(Material for this task Opens)

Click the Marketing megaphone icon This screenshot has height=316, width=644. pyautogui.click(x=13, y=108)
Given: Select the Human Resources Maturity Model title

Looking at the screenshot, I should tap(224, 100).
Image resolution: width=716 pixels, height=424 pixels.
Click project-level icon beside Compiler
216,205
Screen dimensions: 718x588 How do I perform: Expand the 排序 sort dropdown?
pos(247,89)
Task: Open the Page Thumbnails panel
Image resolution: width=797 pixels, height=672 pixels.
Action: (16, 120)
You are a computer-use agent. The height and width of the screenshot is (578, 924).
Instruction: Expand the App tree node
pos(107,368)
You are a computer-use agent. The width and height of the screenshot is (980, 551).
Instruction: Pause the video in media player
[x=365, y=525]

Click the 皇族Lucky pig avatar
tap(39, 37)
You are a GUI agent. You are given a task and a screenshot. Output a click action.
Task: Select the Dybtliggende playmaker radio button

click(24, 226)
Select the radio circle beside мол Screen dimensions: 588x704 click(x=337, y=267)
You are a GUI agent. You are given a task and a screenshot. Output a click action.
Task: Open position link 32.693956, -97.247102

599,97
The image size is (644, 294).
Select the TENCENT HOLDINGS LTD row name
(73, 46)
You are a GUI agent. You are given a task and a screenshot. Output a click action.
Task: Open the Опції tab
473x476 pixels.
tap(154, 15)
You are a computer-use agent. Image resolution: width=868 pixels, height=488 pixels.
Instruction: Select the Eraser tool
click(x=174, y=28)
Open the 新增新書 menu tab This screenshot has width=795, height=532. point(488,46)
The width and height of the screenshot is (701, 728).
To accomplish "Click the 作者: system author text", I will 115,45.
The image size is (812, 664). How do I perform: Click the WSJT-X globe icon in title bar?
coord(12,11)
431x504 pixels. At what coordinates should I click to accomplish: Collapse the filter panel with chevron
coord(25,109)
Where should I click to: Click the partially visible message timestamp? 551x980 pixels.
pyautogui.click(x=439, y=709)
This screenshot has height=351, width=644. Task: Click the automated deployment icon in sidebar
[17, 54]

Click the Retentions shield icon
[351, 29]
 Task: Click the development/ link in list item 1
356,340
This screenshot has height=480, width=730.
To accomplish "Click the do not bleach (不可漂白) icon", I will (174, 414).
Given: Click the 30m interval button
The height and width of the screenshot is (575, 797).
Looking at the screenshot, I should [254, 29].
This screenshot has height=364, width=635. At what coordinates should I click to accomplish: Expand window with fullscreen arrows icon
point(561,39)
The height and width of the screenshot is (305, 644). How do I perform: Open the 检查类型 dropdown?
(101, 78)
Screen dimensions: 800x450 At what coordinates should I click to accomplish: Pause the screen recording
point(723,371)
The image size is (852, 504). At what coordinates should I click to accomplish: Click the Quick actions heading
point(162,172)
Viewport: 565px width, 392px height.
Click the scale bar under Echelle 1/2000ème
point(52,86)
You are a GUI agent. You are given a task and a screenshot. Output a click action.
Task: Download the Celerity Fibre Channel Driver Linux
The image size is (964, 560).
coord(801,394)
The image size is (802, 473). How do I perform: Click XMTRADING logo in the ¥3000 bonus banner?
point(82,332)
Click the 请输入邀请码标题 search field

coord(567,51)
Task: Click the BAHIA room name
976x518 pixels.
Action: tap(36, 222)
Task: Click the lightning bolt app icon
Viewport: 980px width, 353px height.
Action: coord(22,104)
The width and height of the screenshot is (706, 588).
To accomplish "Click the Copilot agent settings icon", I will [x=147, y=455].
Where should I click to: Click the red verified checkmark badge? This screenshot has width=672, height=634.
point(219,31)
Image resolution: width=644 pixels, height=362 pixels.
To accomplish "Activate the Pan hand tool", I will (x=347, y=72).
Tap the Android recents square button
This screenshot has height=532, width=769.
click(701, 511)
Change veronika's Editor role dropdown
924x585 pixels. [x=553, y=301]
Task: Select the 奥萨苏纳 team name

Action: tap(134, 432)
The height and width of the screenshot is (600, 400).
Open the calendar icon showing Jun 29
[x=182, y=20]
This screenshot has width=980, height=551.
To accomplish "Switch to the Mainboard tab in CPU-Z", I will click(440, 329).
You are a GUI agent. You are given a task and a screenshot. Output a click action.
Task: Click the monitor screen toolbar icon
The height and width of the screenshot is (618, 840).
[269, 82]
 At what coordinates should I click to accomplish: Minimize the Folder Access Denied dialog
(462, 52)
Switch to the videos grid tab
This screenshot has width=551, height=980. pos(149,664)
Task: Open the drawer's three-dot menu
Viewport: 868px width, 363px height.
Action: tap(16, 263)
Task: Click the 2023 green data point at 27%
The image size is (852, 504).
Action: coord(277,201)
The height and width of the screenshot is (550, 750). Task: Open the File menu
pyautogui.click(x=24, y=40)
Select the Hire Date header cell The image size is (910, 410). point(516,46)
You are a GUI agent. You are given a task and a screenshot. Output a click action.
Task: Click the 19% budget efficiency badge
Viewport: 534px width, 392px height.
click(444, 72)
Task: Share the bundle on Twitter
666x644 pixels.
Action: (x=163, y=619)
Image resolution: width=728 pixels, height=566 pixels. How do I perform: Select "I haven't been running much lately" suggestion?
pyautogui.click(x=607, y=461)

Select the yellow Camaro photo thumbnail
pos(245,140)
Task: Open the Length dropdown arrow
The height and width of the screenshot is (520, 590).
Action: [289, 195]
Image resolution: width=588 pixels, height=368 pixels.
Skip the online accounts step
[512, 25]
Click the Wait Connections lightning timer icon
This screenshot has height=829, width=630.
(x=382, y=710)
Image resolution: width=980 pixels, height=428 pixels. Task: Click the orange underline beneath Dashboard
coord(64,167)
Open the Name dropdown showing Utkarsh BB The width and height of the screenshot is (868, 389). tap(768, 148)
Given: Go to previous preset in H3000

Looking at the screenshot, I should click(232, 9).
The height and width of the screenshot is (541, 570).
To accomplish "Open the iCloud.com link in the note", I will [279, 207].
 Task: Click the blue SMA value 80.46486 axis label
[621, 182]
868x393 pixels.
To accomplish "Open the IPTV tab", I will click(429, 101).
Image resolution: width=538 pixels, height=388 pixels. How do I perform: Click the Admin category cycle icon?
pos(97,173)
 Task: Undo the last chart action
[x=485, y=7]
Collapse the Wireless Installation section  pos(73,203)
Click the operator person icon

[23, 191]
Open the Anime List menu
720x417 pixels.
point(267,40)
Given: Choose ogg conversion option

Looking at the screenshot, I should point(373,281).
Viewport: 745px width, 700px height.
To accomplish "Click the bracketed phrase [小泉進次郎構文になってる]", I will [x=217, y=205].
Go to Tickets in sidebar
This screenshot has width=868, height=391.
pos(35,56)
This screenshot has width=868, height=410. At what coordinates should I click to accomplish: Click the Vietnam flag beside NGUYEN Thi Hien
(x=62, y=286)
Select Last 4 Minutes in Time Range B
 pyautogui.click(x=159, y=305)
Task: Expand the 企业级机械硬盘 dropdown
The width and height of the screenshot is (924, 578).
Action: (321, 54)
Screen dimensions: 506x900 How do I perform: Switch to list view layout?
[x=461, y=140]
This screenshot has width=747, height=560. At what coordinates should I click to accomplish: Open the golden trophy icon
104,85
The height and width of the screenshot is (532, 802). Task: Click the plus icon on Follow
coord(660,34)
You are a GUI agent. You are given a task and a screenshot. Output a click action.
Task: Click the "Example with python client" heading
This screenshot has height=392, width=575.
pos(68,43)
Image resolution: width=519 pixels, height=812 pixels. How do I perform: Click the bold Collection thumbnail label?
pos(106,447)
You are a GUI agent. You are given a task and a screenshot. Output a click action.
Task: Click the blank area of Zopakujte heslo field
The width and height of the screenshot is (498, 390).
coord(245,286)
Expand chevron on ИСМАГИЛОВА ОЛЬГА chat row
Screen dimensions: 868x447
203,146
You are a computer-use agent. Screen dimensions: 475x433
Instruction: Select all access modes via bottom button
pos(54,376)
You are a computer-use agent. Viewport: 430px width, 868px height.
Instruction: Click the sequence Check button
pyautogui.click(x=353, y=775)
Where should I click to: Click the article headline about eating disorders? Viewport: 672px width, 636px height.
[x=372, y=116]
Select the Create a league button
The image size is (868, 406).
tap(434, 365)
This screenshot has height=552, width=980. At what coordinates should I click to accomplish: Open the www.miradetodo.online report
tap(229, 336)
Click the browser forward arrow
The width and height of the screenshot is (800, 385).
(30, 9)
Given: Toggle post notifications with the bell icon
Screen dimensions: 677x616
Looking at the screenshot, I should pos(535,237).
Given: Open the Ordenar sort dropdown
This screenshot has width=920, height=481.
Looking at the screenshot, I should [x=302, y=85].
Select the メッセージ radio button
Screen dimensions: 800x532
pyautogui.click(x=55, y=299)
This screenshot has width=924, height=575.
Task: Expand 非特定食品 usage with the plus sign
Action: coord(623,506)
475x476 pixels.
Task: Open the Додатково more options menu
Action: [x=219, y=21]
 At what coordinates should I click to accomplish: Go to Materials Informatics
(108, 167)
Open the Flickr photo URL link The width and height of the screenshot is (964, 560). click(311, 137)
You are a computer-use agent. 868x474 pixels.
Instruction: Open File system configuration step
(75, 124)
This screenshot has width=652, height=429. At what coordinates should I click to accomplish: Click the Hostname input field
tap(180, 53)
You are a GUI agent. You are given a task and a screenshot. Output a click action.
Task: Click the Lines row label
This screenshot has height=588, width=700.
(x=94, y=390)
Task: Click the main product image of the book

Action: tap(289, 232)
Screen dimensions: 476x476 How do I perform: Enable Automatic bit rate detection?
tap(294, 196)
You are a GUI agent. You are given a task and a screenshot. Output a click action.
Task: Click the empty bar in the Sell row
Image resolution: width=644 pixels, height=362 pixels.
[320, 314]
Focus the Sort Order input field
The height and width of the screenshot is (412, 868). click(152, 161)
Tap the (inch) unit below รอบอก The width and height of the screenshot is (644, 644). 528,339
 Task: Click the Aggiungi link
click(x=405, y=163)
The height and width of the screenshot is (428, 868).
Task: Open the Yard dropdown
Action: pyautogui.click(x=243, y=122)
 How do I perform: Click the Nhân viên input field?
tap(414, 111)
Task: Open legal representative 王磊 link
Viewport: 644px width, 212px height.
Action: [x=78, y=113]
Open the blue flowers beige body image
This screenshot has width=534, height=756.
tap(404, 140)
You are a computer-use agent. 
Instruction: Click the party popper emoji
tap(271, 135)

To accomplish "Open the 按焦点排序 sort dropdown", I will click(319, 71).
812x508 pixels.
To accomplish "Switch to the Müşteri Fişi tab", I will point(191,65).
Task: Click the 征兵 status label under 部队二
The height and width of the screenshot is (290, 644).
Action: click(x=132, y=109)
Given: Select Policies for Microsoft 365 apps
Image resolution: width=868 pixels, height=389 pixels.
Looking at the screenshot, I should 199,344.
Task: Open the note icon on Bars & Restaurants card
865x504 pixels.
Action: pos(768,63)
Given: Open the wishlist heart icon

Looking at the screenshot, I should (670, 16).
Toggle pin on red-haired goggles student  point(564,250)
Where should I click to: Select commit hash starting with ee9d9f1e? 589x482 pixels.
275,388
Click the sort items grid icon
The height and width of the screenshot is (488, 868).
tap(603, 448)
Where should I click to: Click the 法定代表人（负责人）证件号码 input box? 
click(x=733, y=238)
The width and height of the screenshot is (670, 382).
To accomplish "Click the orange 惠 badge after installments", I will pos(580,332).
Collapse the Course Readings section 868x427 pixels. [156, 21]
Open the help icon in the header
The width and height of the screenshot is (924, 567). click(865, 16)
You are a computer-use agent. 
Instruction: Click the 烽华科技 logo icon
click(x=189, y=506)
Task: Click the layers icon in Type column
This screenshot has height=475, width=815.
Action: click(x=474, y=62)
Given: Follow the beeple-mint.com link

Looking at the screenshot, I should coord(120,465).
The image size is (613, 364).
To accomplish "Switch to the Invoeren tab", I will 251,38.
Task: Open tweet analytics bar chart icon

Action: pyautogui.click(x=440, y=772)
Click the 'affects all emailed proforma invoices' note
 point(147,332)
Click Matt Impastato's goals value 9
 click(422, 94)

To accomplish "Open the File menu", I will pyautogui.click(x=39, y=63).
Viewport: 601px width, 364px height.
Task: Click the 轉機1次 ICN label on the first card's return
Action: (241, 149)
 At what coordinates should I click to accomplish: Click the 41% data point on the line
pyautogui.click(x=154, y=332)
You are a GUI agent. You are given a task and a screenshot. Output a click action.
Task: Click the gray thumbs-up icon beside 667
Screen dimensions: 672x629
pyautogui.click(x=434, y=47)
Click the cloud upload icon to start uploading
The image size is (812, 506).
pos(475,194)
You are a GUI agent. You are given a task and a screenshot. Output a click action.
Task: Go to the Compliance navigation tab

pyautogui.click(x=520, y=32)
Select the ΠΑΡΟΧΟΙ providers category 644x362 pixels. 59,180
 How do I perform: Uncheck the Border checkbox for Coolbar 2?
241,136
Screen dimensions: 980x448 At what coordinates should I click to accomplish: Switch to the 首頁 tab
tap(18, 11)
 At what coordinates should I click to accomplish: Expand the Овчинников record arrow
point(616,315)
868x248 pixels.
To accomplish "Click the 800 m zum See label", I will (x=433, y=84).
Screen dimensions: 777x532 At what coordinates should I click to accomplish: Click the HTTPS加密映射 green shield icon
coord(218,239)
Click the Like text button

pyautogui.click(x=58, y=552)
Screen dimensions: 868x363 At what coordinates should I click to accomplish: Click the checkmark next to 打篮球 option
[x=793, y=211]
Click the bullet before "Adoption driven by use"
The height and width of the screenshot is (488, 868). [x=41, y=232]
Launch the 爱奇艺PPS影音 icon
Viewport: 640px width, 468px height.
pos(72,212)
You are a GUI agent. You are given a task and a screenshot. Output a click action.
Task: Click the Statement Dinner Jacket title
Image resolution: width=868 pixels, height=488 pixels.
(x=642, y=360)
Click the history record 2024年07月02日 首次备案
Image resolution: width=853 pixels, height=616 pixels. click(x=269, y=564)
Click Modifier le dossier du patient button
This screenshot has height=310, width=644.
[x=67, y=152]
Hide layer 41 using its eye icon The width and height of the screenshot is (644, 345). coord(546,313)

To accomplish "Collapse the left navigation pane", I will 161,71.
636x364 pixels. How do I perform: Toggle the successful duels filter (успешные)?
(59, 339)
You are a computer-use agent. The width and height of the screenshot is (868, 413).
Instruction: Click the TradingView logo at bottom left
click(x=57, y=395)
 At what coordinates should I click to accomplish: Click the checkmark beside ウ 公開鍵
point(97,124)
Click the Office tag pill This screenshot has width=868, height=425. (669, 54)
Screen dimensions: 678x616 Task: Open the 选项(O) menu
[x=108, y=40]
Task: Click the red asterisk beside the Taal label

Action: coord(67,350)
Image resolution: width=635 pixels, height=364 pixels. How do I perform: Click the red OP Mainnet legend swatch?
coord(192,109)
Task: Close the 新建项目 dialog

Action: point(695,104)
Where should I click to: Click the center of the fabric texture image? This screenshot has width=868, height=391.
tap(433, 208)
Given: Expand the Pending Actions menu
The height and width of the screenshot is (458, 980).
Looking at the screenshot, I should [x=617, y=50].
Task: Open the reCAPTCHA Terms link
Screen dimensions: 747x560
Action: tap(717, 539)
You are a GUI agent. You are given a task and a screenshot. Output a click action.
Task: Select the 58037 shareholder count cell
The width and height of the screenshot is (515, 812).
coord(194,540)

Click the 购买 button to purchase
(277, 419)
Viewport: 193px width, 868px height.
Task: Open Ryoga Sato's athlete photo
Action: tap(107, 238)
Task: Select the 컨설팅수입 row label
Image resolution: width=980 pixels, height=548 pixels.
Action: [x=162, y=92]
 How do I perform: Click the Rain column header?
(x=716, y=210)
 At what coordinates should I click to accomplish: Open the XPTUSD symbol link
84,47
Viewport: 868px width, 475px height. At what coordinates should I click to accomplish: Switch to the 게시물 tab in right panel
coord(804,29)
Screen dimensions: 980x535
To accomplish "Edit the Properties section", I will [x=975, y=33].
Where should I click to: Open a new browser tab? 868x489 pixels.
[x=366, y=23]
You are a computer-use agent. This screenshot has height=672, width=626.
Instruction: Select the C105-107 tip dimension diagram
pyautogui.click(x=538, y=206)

(Material for this task Closes)

*What you need to do*.
Within the data above, the span starting at the line containing "Screen dimensions: 868x363" and ending at the line containing "Task: Click the Statement Dinner Jacket title" is to be retyped exactly, with no other lines.

*Answer*.
Screen dimensions: 868x363 At what coordinates should I click to accomplish: Click the checkmark next to 打篮球 option
[x=793, y=211]
Click the bullet before "Adoption driven by use"
The height and width of the screenshot is (488, 868). [x=41, y=232]
Launch the 爱奇艺PPS影音 icon
Viewport: 640px width, 468px height.
pos(72,212)
You are a GUI agent. You are given a task and a screenshot. Output a click action.
Task: Click the Statement Dinner Jacket title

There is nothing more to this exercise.